Tadi pagi saya ngobrol dengan teman. Seorang mahasiswa baru di kampus Hufs Yongin. Dia dari Papua dan seorang Nasrani yang kelihatannya cukup taat.
"Susah saya kalau mau ke gereja, soalnya jauh ke arah Suji..." entah darimana mulanya, tiba2 saja pembicaraan kami sampai ke persoalan tempat ibadah.
"Kenapa harus jauh-jauh? tu dekat rumah saya ada gereja buesaar n megah. Jamaahnya juga ribuan..." ujar saya.
"Persoalannya bukan megahnya mbak, tapi bahasanya...saya nyari yang minimal bahasa inggrislah kalau g indonesia..." lalu kami sama tertawa. Soalnya memang masalah bahasa adalah kendala dalam berinteraksi dengan masyarakat sini. Kalau mau mendapat pencerahan batin lewat khutbah pastor atau ustadz ya kita mesti ngerti bahasa si penceramah tho??
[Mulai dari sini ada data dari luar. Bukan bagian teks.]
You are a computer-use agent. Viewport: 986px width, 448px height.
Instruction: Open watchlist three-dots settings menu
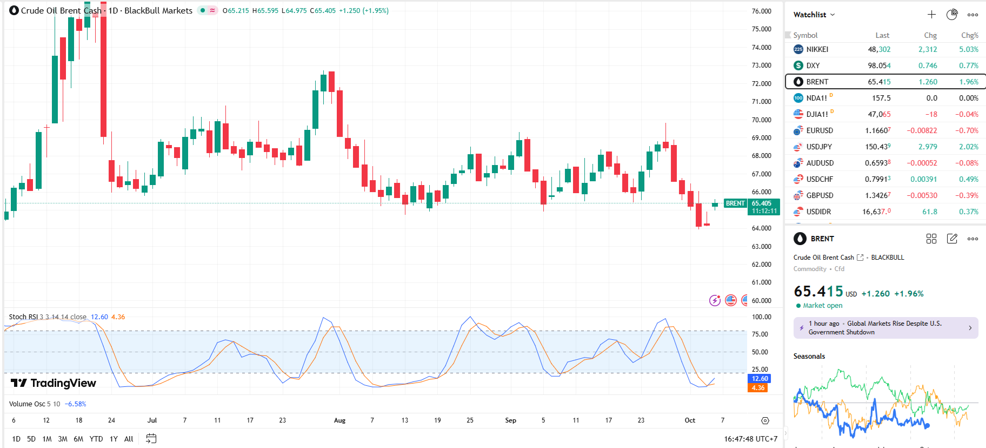tap(972, 15)
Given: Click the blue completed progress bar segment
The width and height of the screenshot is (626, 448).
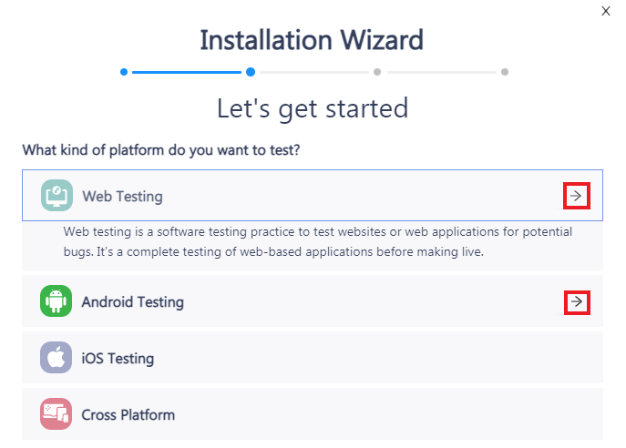Looking at the screenshot, I should (x=187, y=72).
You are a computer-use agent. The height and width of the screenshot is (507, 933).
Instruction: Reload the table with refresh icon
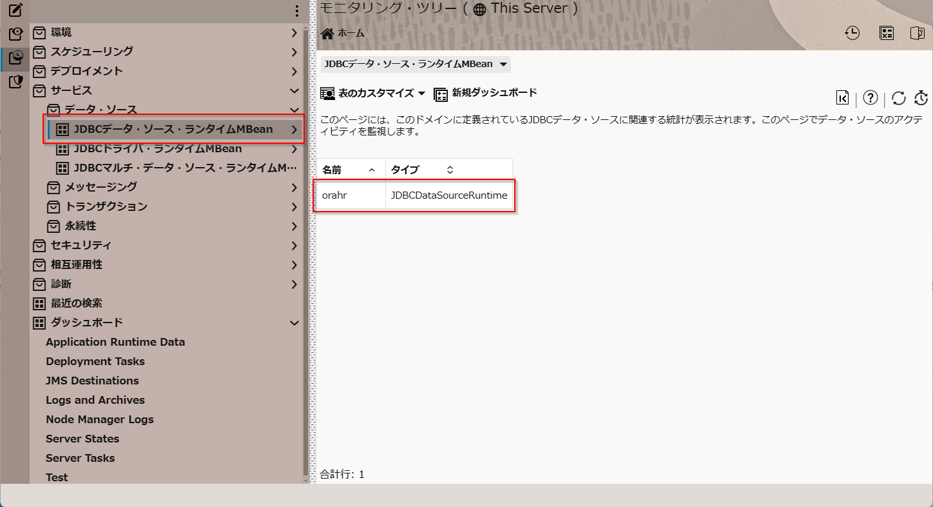tap(899, 98)
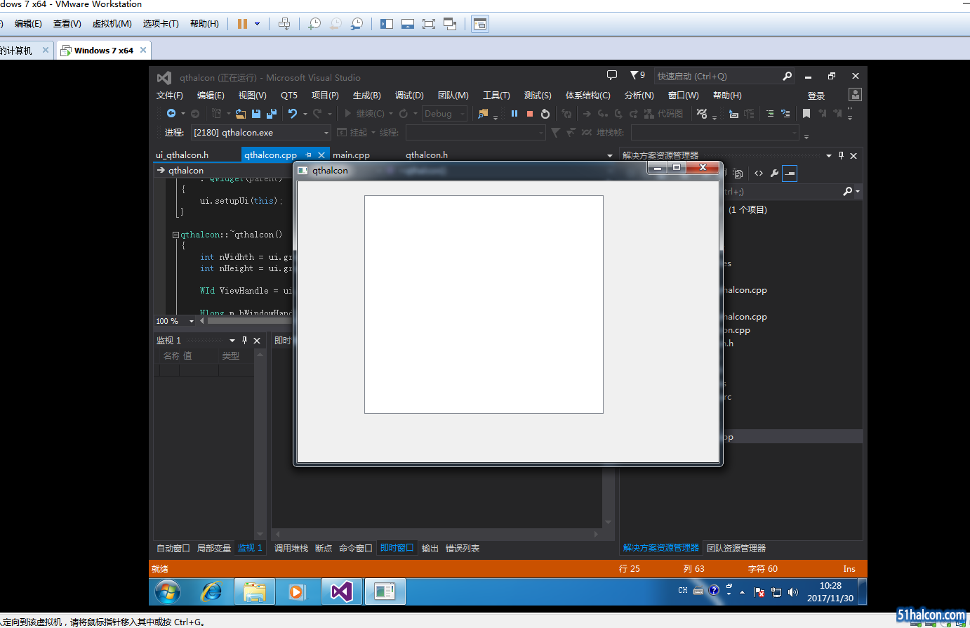Viewport: 970px width, 628px height.
Task: Click the editor horizontal scrollbar
Action: pyautogui.click(x=249, y=321)
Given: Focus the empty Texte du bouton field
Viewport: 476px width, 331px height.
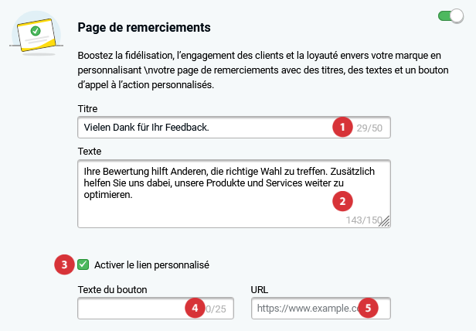Looking at the screenshot, I should (156, 309).
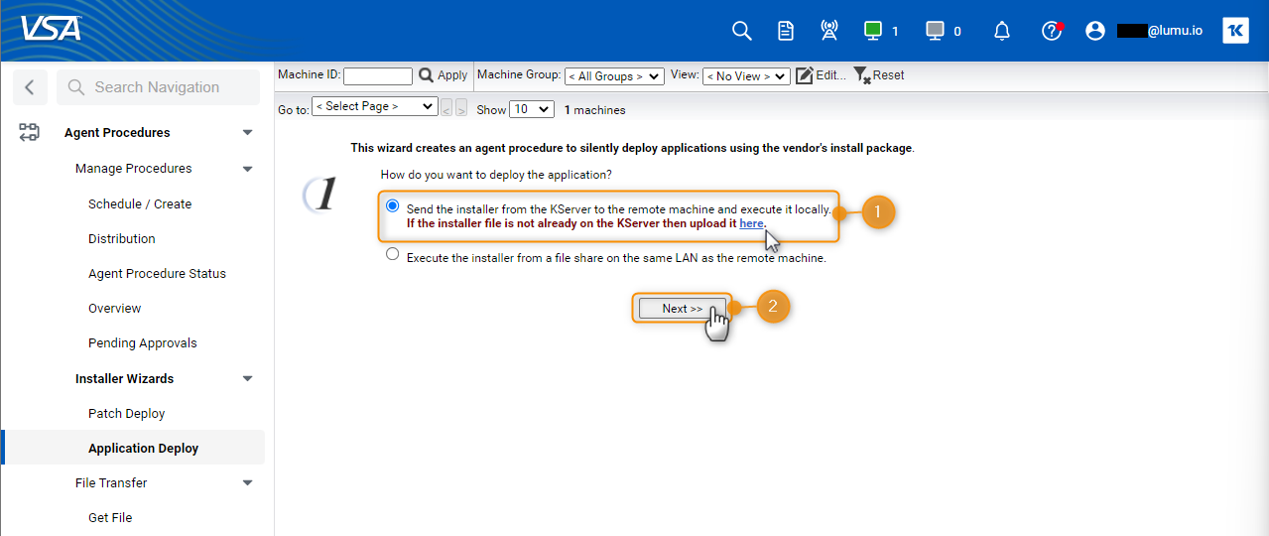Open Schedule / Create in the sidebar

pos(140,203)
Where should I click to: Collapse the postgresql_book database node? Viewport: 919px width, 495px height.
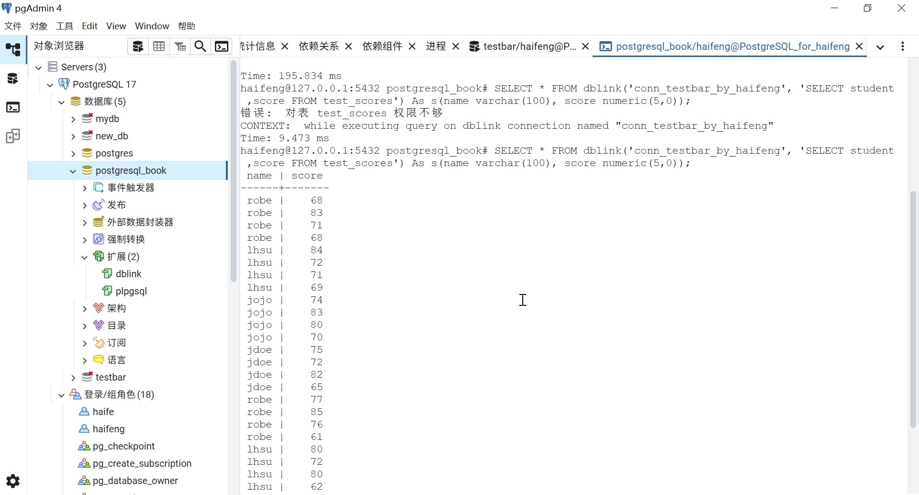coord(73,171)
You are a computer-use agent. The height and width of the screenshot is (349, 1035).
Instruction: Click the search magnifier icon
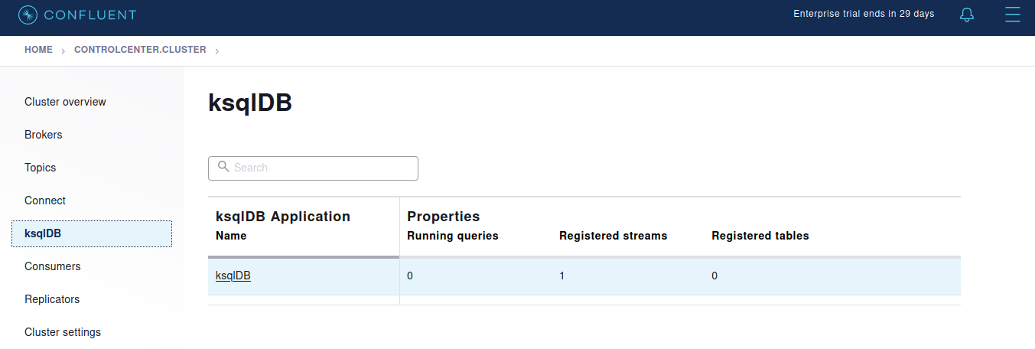coord(223,167)
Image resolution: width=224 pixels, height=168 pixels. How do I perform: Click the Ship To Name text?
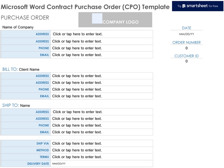pyautogui.click(x=25, y=106)
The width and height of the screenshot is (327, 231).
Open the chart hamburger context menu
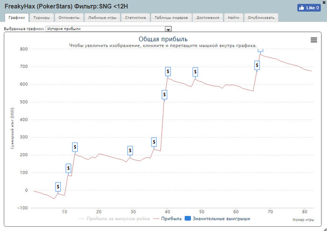(x=313, y=40)
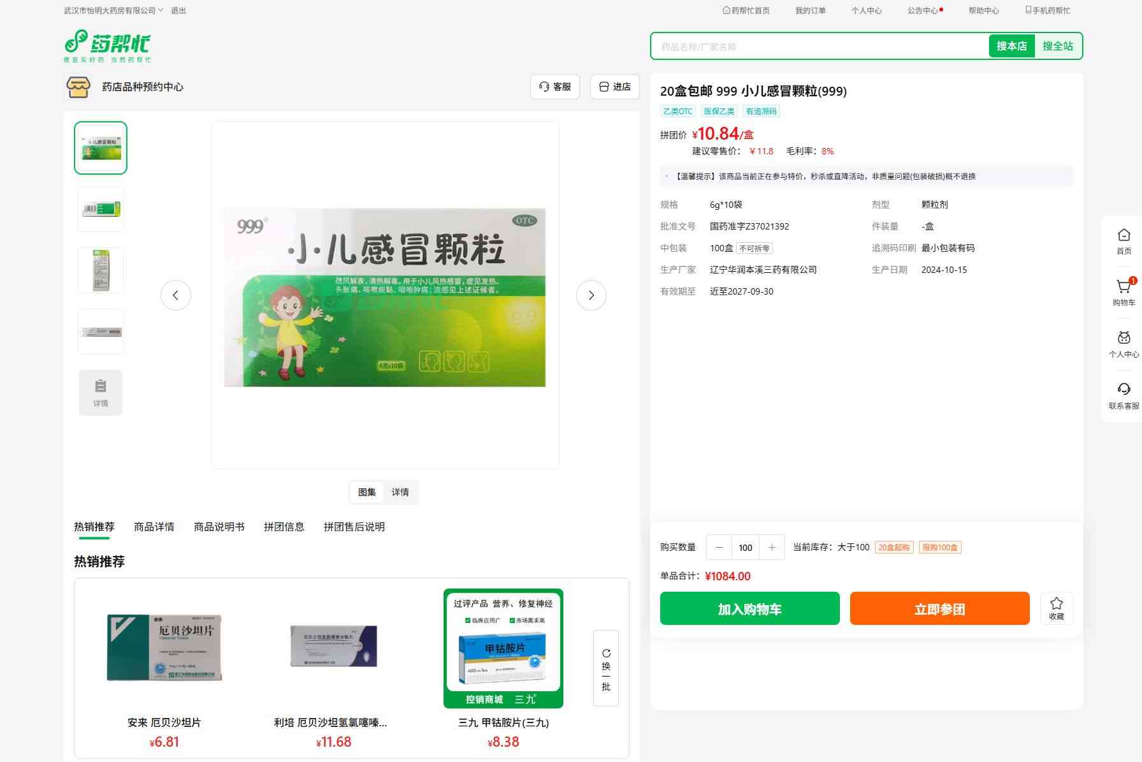Increase purchase quantity with plus button
This screenshot has width=1142, height=762.
tap(772, 548)
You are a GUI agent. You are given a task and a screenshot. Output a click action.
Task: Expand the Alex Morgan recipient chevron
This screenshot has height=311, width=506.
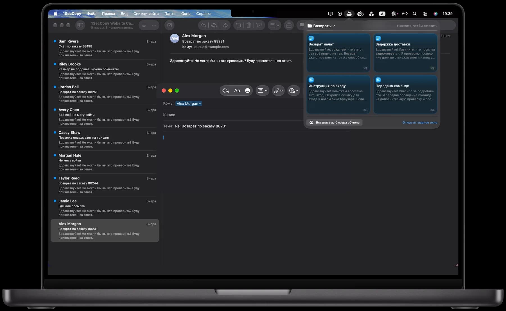(x=200, y=104)
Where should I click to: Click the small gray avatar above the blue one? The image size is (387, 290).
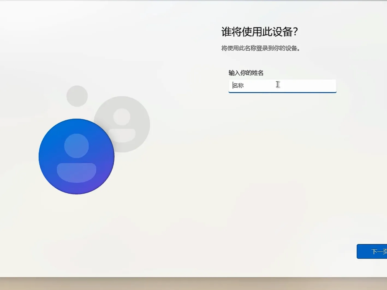[x=77, y=95]
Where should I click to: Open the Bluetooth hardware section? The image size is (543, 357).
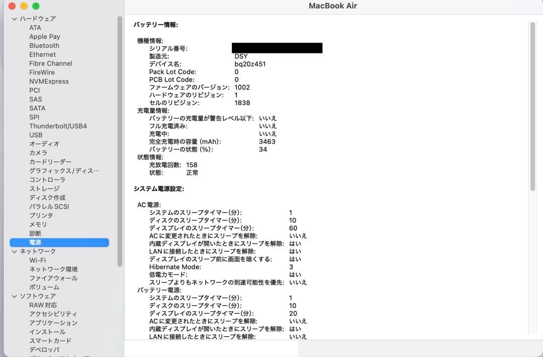pyautogui.click(x=44, y=45)
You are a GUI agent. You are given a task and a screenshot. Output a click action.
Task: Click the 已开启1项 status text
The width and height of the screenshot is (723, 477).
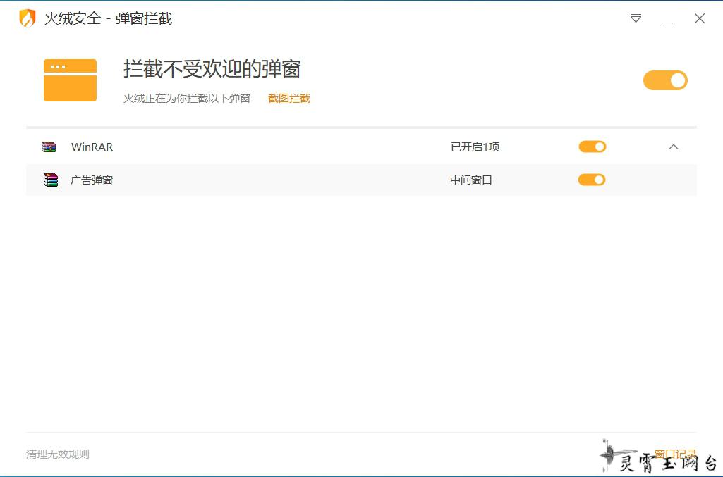click(475, 147)
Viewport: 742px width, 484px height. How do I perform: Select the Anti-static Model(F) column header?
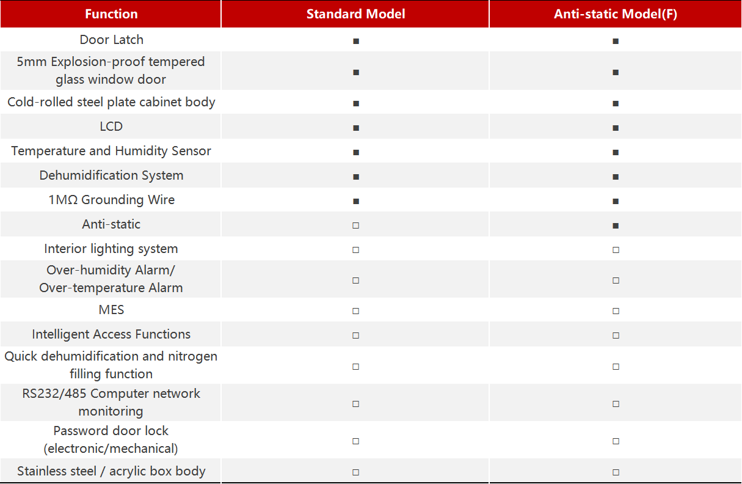[x=616, y=14]
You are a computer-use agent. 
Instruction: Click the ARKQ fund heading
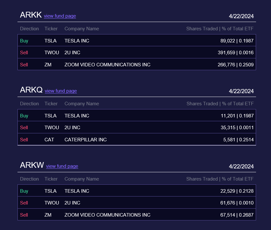click(x=31, y=90)
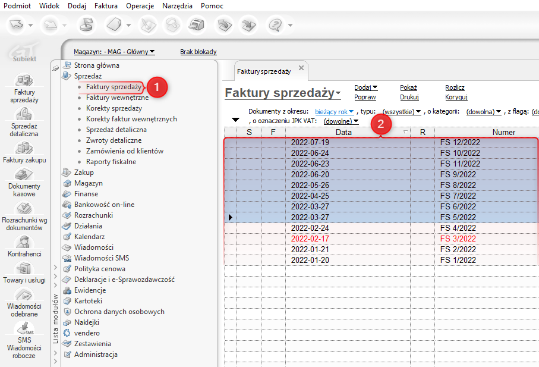
Task: Click the printer icon in the toolbar
Action: click(x=196, y=25)
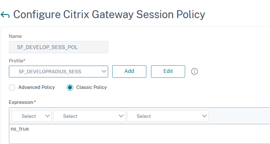Click the chevron arrow in Profile dropdown
The width and height of the screenshot is (270, 144).
(104, 71)
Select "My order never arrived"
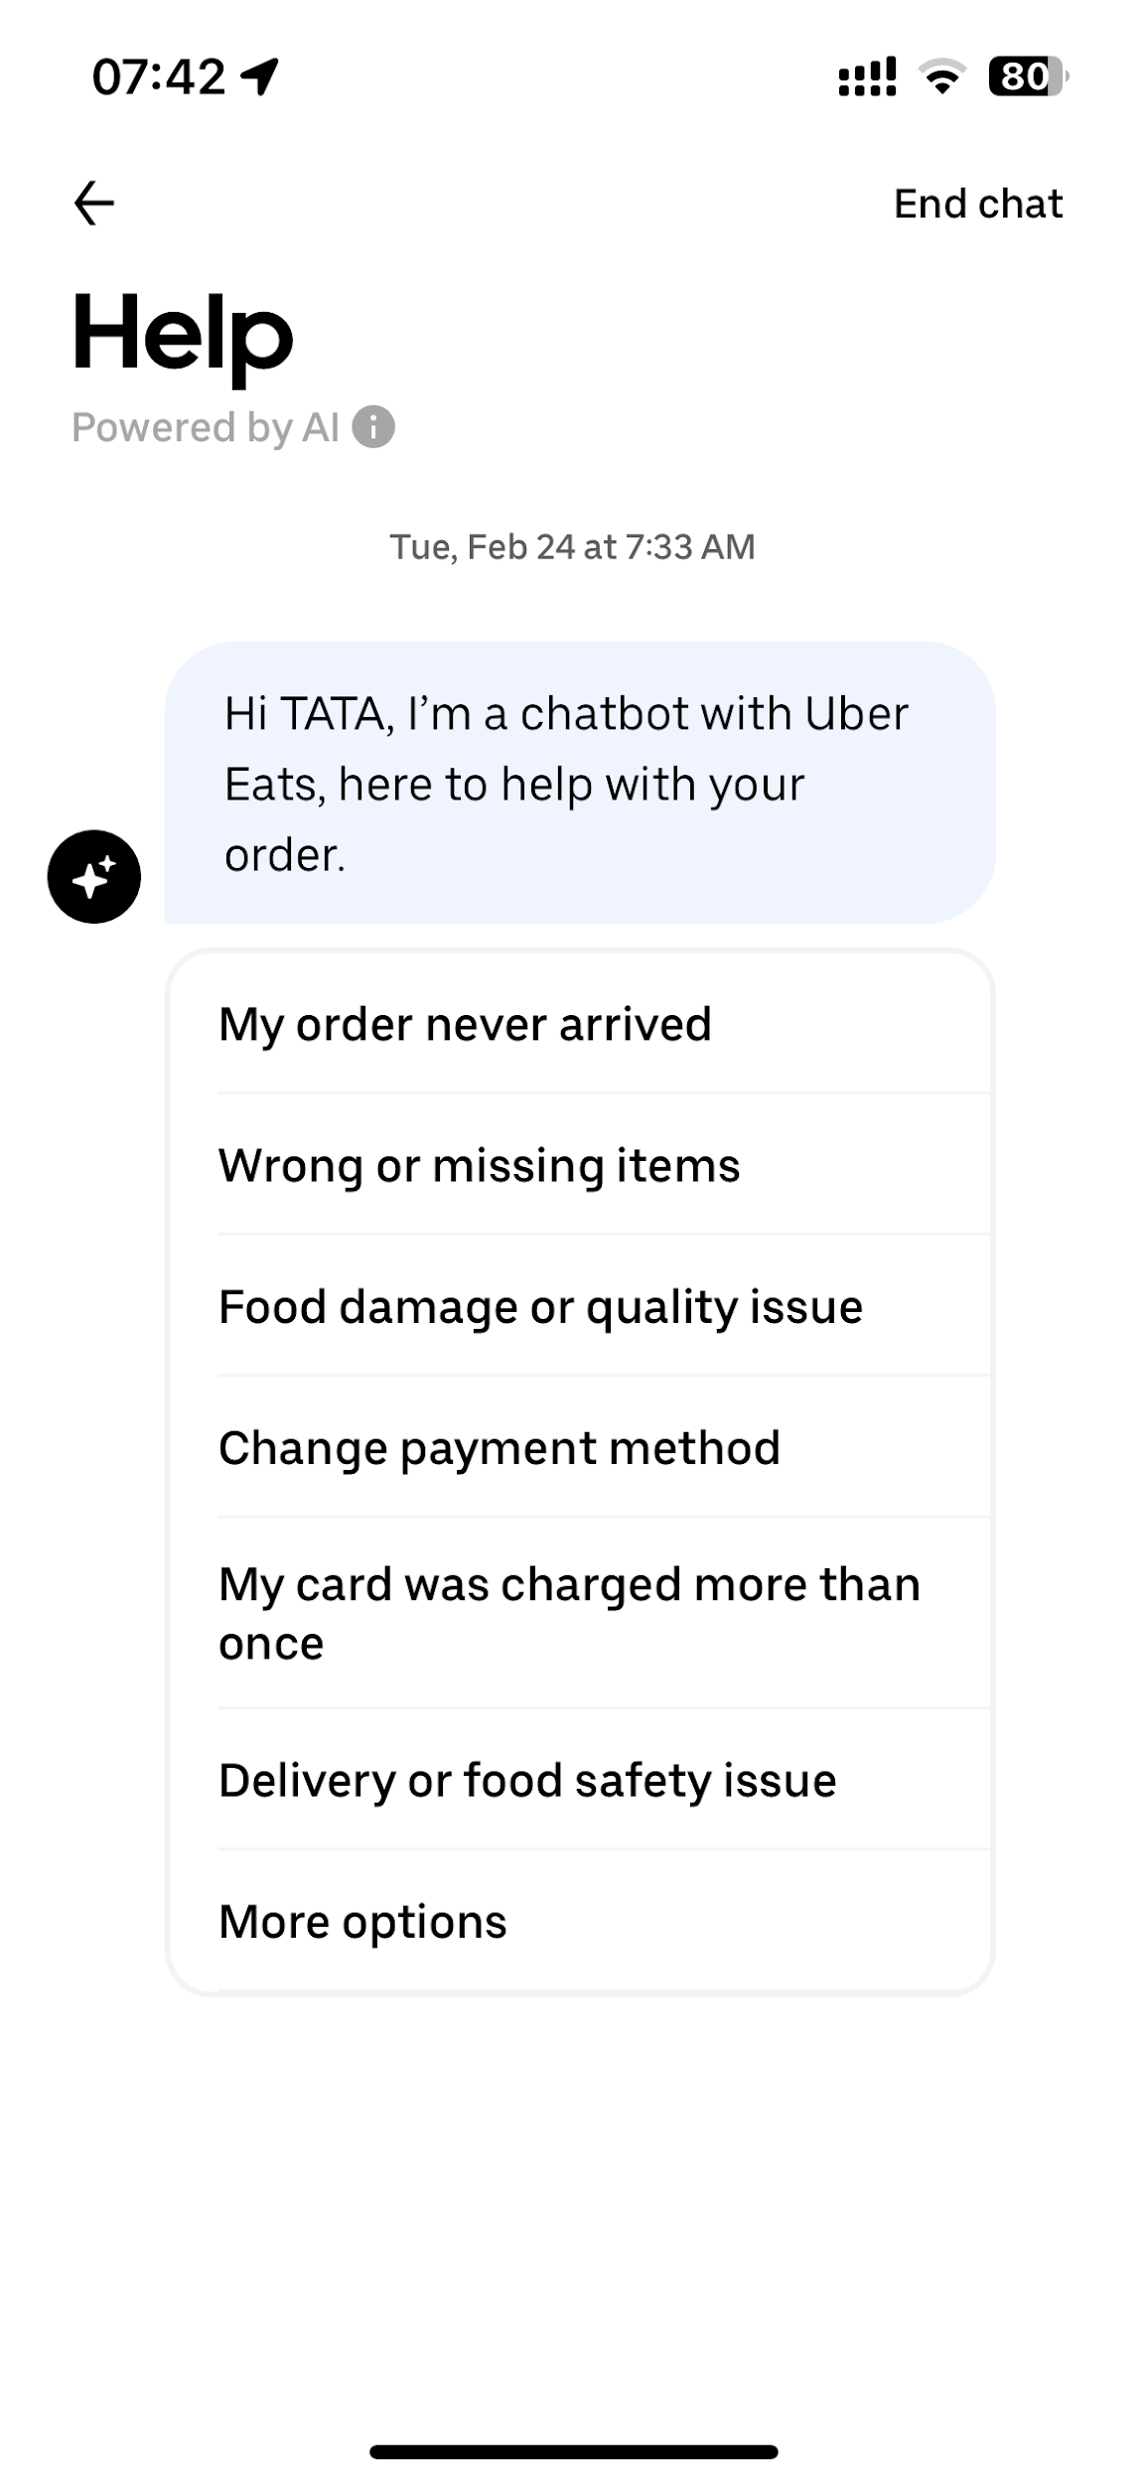 pos(465,1024)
"Saya juga lo...kesusahan nyari mesjid," jawab saya.
"La..bukannya di Gwangju yang dekat situ ada mesjid?"
"Iya tapi berbahasa urdu...karena imam dan jemaahnya kebanyakan orang afganistan, banglades, india, pakistan..." jelas saya.
Lalu pembicaraan kami terhenti, karena si kawan harus buru-buru ke kampus.
Tetapi sebelumnya saya masih sempat berpesan: "Sudahlah....kita tak perlu susah-susah mencari gereja atau mesjid, kalau yang kita butuhkan adalah Tuhan...Bukankah Tuhan ada dimana-mana?dan tidak pernah ada masalah bahasa jika berhadapan dengan tuhan???"
Dan untuk itu kami berdua sama setuju.